Ventanas para la fuga
Una crítica a la película La terminal, de Gustavo Fontán, filmada en la ciudad de La Falda.
Por Lea Ross
Viví tres años en Huerta Grande, una ciudad pegada a La Falda. Éste segundo pueblo tiene un mayor espesor de promoción turística. Su terminal de ómnibus, repleta de una dispersión de luces y sonidos, es lo que llevó a un cineasta bendecido por la comunidad cinéfila, como es Gustavo Fontán, para filmar allí su nueva película. Si lo hubiera hecho en Huerta Grande, otra obra habría sido, empezando por el hecho de que los colectivos nunca aparecen, ni siquiera cuenta con oficinas de las empresas de colectivos. El bar es su único atractivo. Por eso su humilde servidor siempre recurrió a La Falda para poder viajar.

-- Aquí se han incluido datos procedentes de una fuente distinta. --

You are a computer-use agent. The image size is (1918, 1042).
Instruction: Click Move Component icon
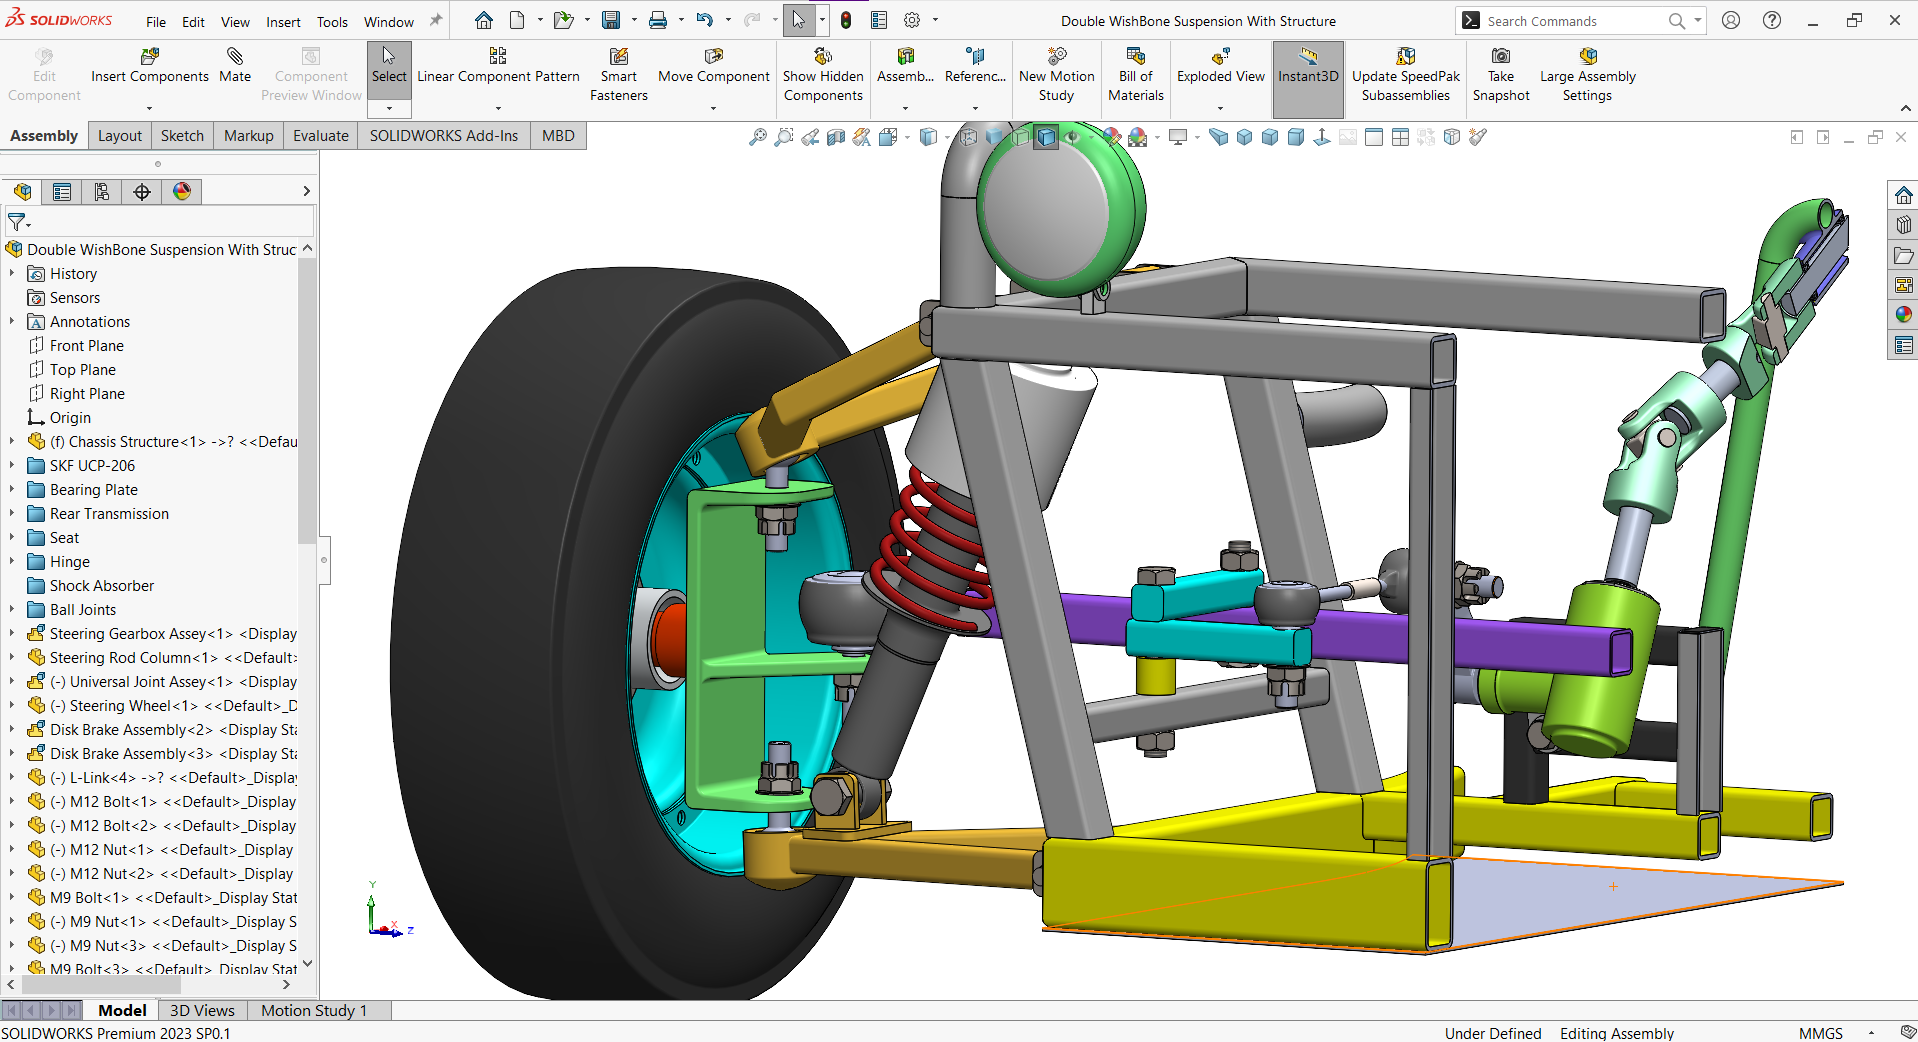click(x=713, y=57)
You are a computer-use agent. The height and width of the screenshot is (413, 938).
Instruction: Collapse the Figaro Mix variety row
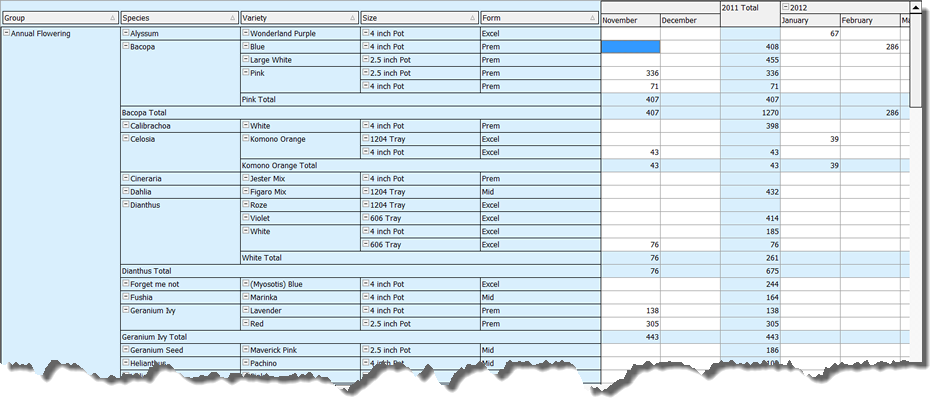pos(246,192)
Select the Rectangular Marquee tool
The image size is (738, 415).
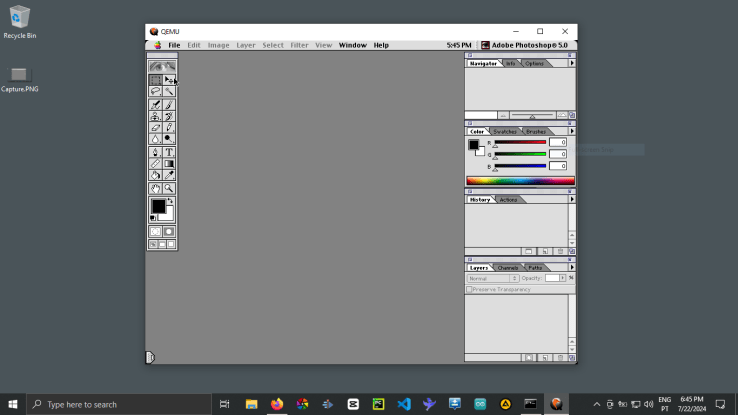[x=155, y=79]
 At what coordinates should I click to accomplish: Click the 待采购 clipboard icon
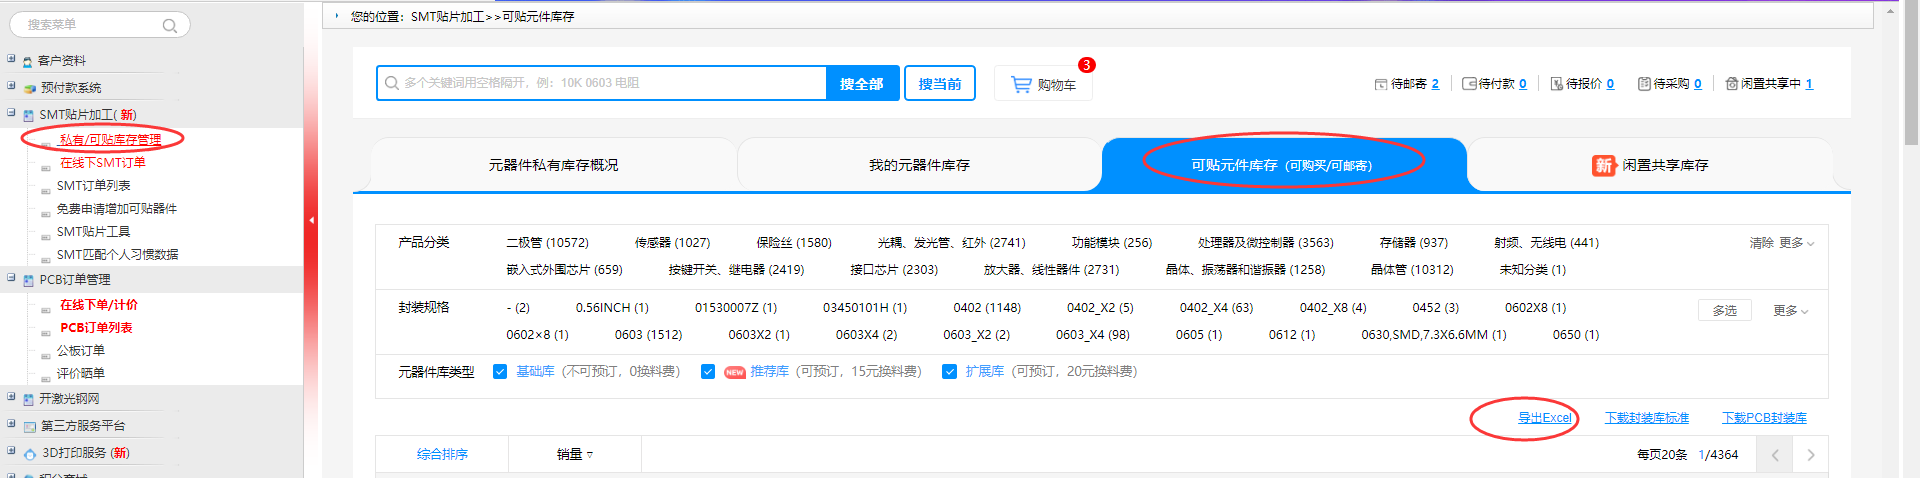click(1644, 84)
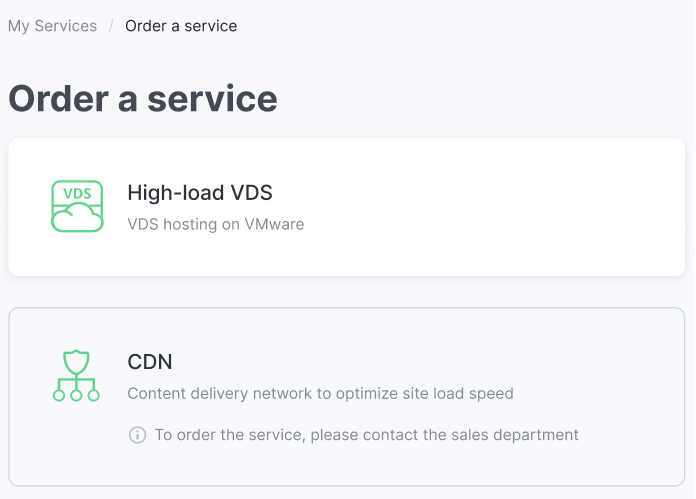Click VDS hosting on VMware description
The width and height of the screenshot is (696, 499).
click(216, 224)
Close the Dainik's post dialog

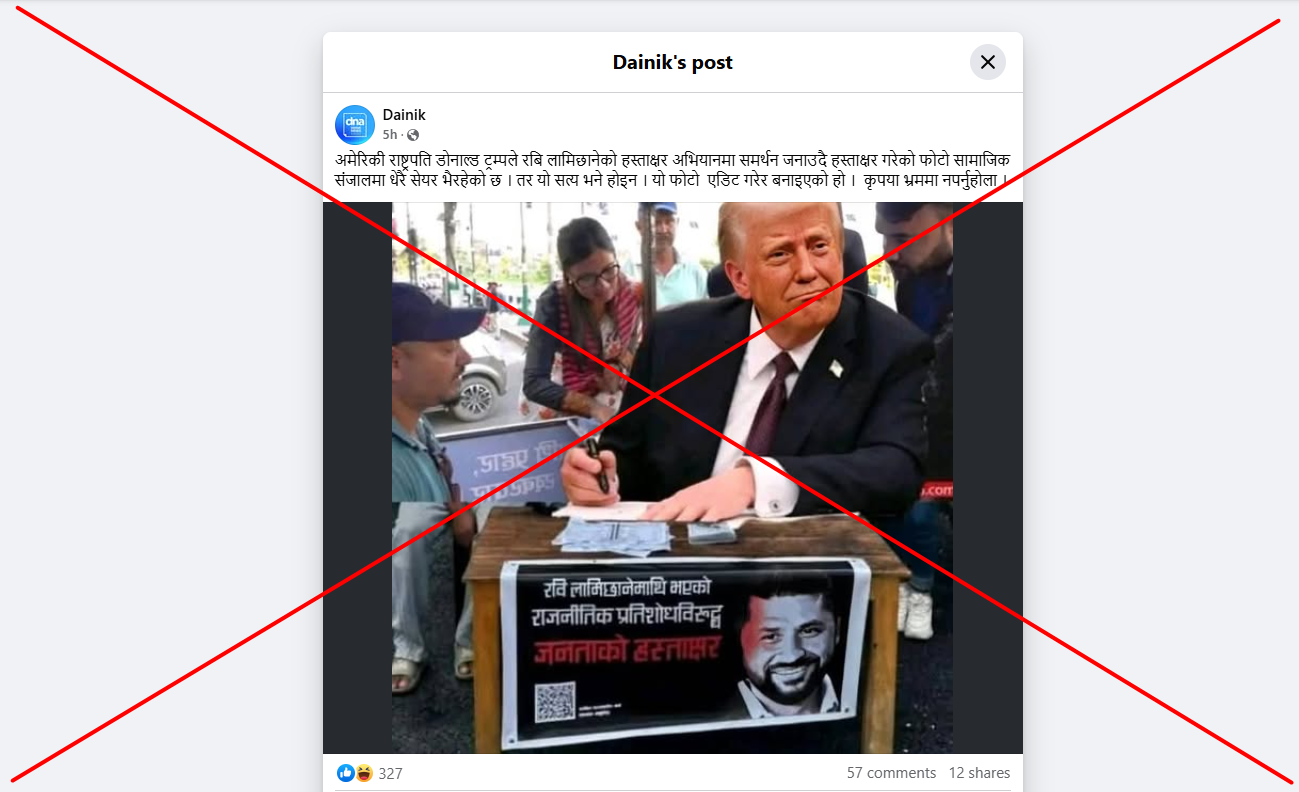point(987,62)
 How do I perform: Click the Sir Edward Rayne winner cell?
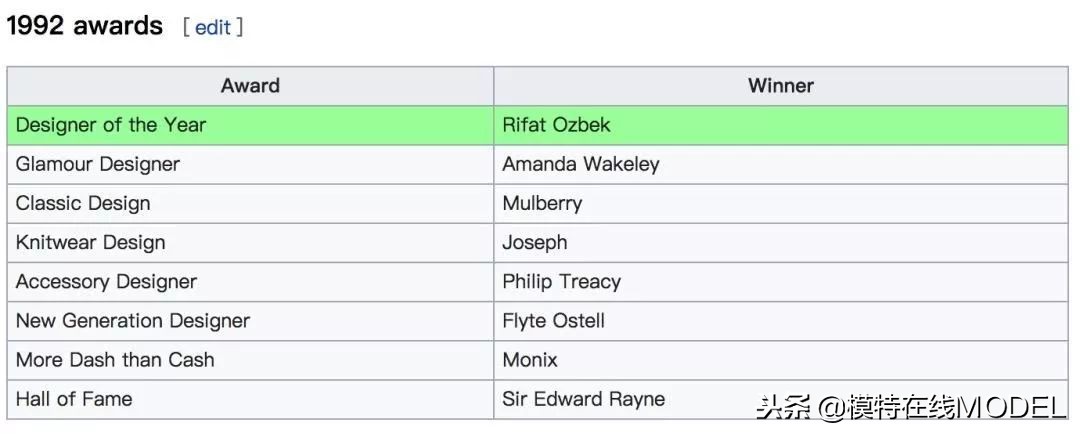coord(583,398)
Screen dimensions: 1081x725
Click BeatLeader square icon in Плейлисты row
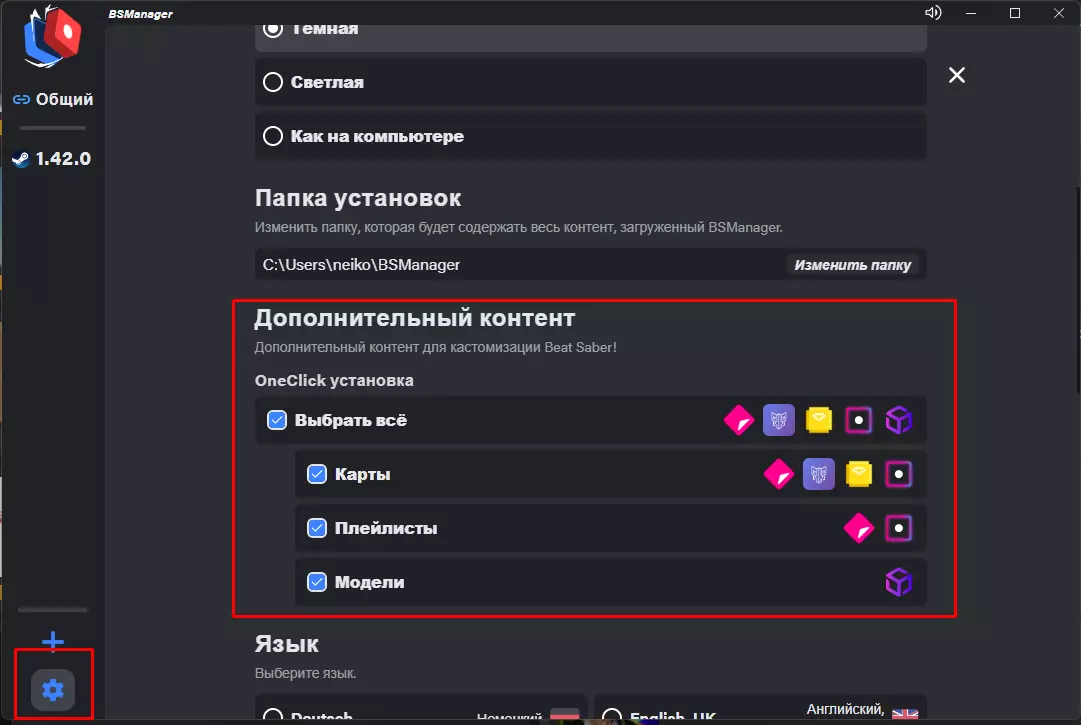(899, 528)
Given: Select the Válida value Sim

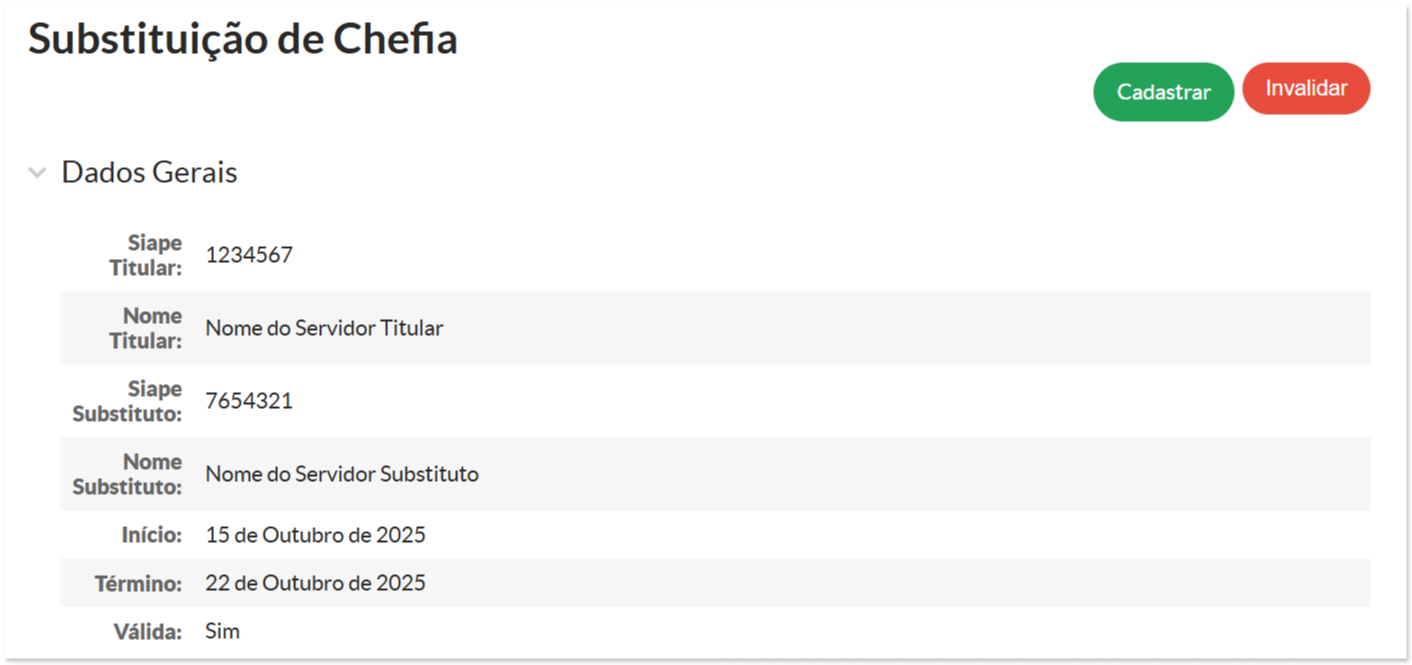Looking at the screenshot, I should click(222, 631).
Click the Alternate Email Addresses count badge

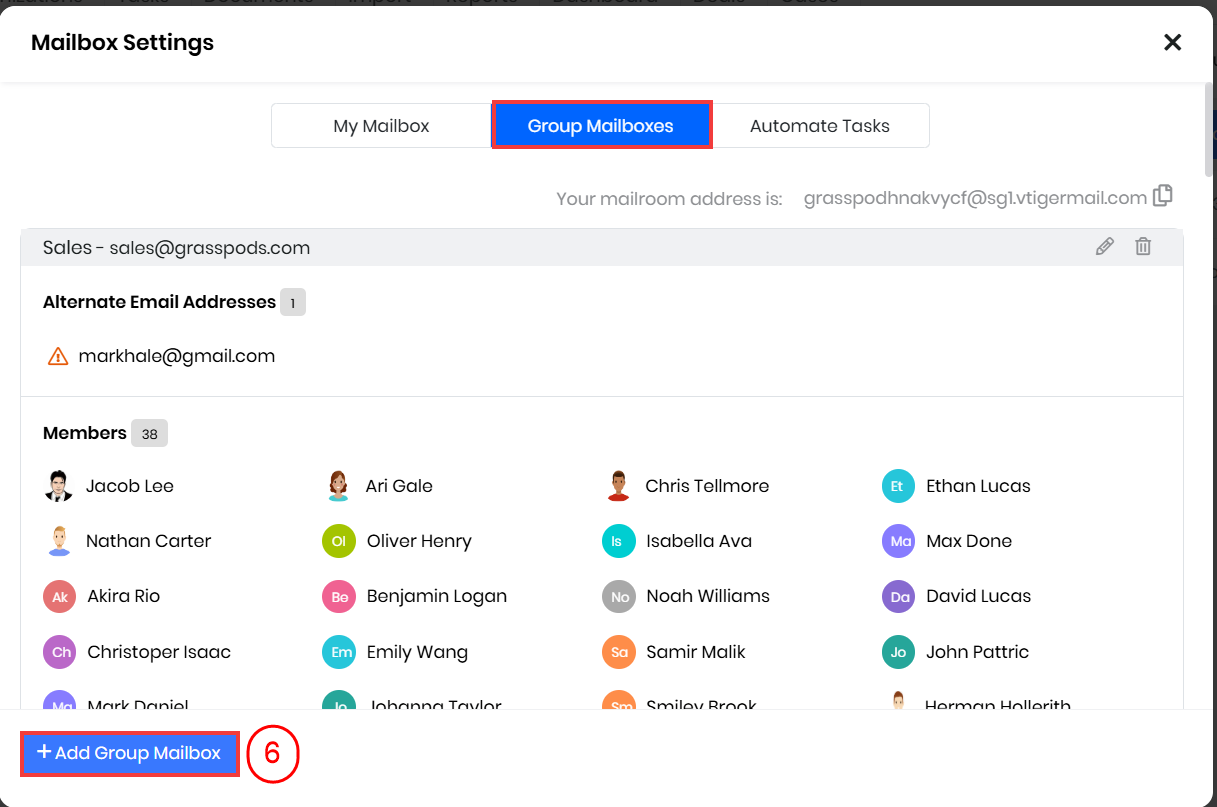pyautogui.click(x=292, y=302)
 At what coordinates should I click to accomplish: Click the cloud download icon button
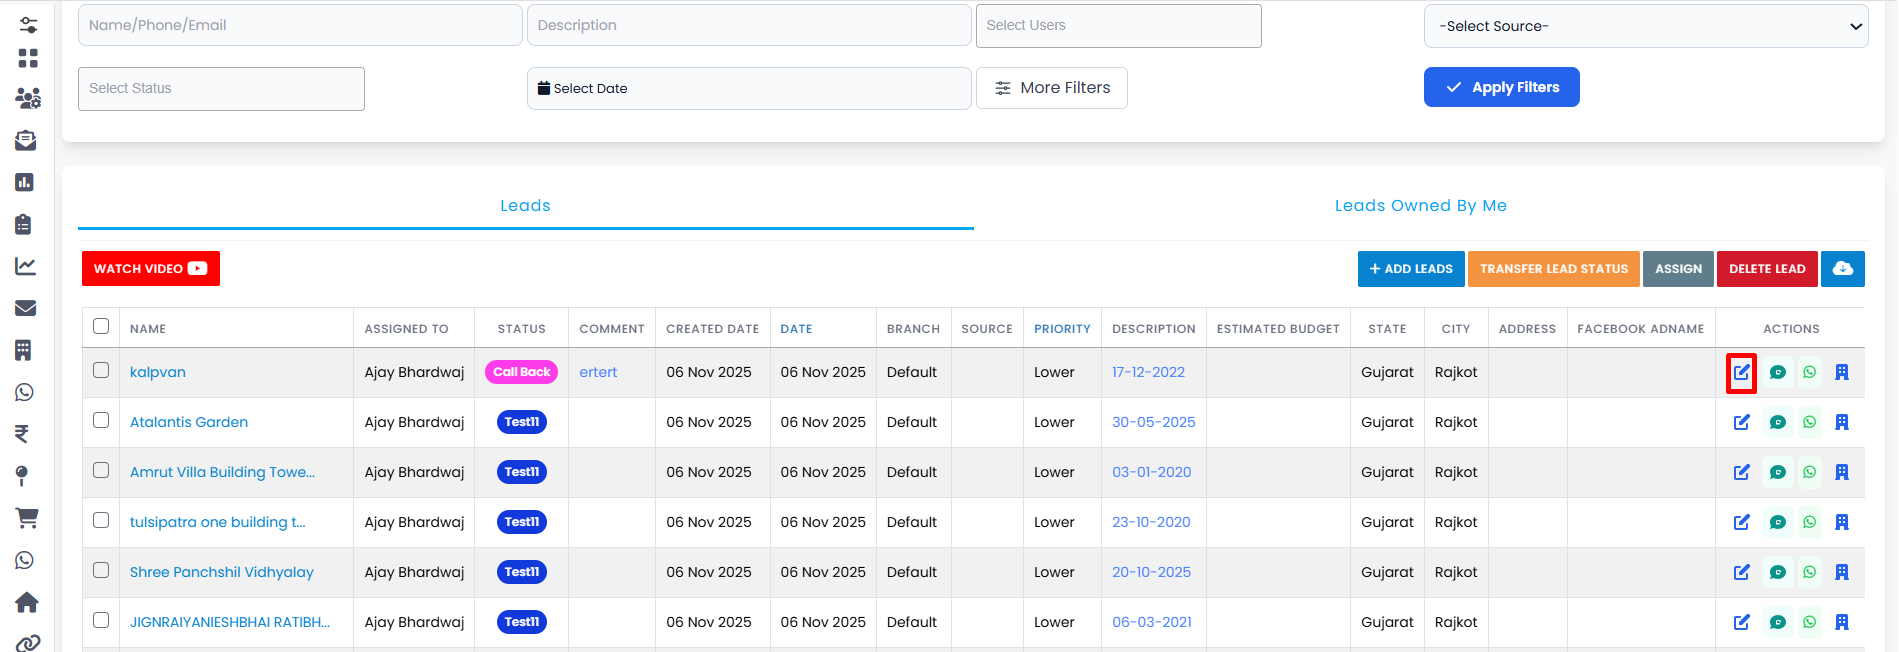pos(1842,269)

Sin embargo, si en esa terminal fladense es más espacioso en su interior para que los pasajeros puedan esperar los incesantes bondis, en La terminal lo que prima es el apriete. La cámara de Fontán opta por una densidad muy ligera en cuanto a la presencia de los sujetos, pero achicados por los cuadros. Debe haber más planos con poca profundidad de campo. No es casual la elección de horarios que recién salen de la madrugada, como tampoco aquellas donde la noche es espesa, y las pocas luces que quedan son como ventanas para la fuga.
Quien transita por ese ámbito, se encuentra con rincones irreconocibles del lugar. Sea en la terminal o La terminal, como en cualquier otro universo o película creado por el director de El limonero real, hay una indagación puntillosa sobre el trazado de lo luminoso, sin dejar a la oscuridad en un ámbito deleznable, como aquel en donde el empleado que trapea el piso se acerca de a poco a un manto negro. Incluso, la presencia de una máquina de juegos luminoso remite a una obra ficcional antecesora del director como es La deuda, donde incluye una escena ruidosa de un casino.
La curiosa contrapartida, si es que puede definirse de ese modo, será la presencia del sonido de alguien que respira, donde por momentos el movimiento de cámara emula una mirada subjetiva de alguien que también permanece en su espera. No se sabrá si también es la misma que el de la escucha. La inquietud que radica en la película son los breves comentarios de pasajeros, sin rostro, que se meten sin previo aviso. Casi todas hablan de algún relato romántico, o la conclusión de la misma. Recuerdos e historias, con finales alegres o de corazones rotos. Hubiera sido más atractivo si esas palabras se podían explayar con más extensión para poder adquirir una mayor identidad propia, o por lo menos que alcancen esa fugacidad del mismo modo en que nos brindan los brillos de los vehículos que quiebran la opresión nochera.
Es en La terminal un filme que propone descentralizar nuestros ejes de referencia desde lo cotidiano. La percepción misma de nuestros entornos permiten advertir que los cruces de vidas se predisponen en cualquier momento a querer ser narradas. Narrar es viajar. Un axioma excepcional frente a la opresión de los algoritmos.